|Year of selection||2011|
Type of support
120 000 €
Understanding the cloning strategy of the enemy
Dr. Nicholas Croucher is on the tracks of a mass-murderer: Streptococcus pneumoniae, a.k.a pneumococcus, a bacterium that is responsible for hundreds of thousands of deaths all over the world – 800,000 children died because of it in 2000. That year, 15 million people were also affected by one of the illnesses it causes: pneumonia, septicemia, meningitis or otitis. Many of these cases are now difficult to treat as certain « clones » of the bacteria have evolved antibiotic resistance, which led to the development of an anti-pneumococcal vaccine. However, the impact of the vaccine is highly sensitive to the changes it causes in the bacterial population. Dr. Croucher will use bacterial genome sequences to trace how some pneumococcal « clones » evaded the vaccine through mutation while others were replaced with previously unseen strains. Tracing the genetic changes in the population provides improved understanding of how bacteria respond to different treatments, and how future clinical interventions might better manage this important pathogen.
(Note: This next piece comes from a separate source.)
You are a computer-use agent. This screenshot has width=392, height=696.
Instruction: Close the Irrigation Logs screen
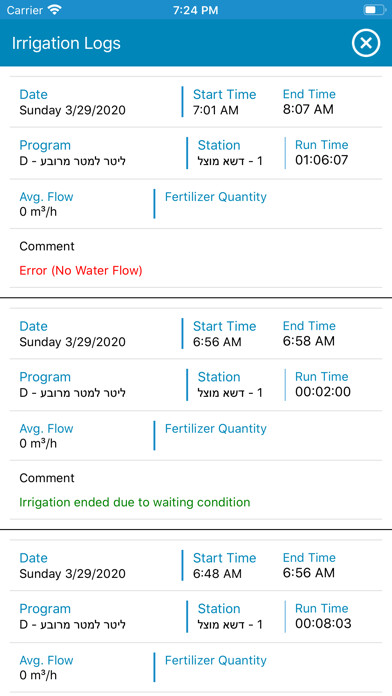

Immunization Week: How do bacteria become resistant?
Interview by Olivier Monod, published on 21/04/2014 at 13:35
Bacteria can become resistant to vaccines, just like they can become resistant to antibiotics. Nicholas Croucher, a researcher at Harvard supported by the AXA Research Fund, explains how Streptococcus pneumoniae bypasses the vaccines designed to target it.
How long can it take for Streptococcus pneumoniae to adapt to the vaccine?
For the PCV7 vaccine, which I am working on, some resistant strains emerged two or three years after the vaccination campaign began. By sequencing the genomes, we discovered that the mutants already existed before the vaccination campaign, but they were very rare. The vaccine enabled them to spread.
This suggests that the emergence of clones that are resistant to the vaccine is quite rare and slow. However, we need to continue to monitor the bacterial population, as new variants that are not affected by the vaccine could emerge in the future.
How does the vaccine that you are working on against Streptococcus pneumoniae work?
The polysaccharide conjugate vaccines (PCV) that protect against Streptococcus pneumoniae are highly effective against certain strains that cause the disease. They protect both adults and children, which is a real breakthrough in the fight against Streptococcus pneumoniae: previous vaccines were only effective in adults.
However, there are over 90 different strains of “pneumococcal” bacteria. PCV7 protects against 7 of these. Some new vaccines can reach up to 13. The most aggressive and antibiotic-resistant strains are targeted.
How do the bacteria adapt to the vaccine?
Streptococcus pneumoniae have high genetic variability. They can therefore evolve rapidly by exchanging genes between individuals. This makes it difficult to target the entire population with a vaccine. The PCV7 vaccine, which I am working on, only protects against a fraction of Streptococcus pneumoniae. Therefore, some strains are “resistant” because they were never targeted by the vaccine. Also, the strains targeted by the vaccine can develop resistance through mutation in the same was as antibiotic resistance.
Can a disease that has been eradicated through a vaccination campaign come back?
If the bacteria responsible for the disease is eliminated, then no. But if a reservoir of microbes exists somewhere in the world, then it is possible for a resistant mutant to emerge and spread through air travel. That’s why international coordination of efforts in terms of health is critical.
The path to research
Nicholas Croucher became a researcher because of a deep interest in evolution. From there, studying the adaptation of bacteria to therapeutic treatments was the obvious path. “It’s the best way to observe evolution in measurable time.” Nicholas Croucher is a postdoctoral fellow at Harvard University. His vaccine research is supported by the AXA Research Fund.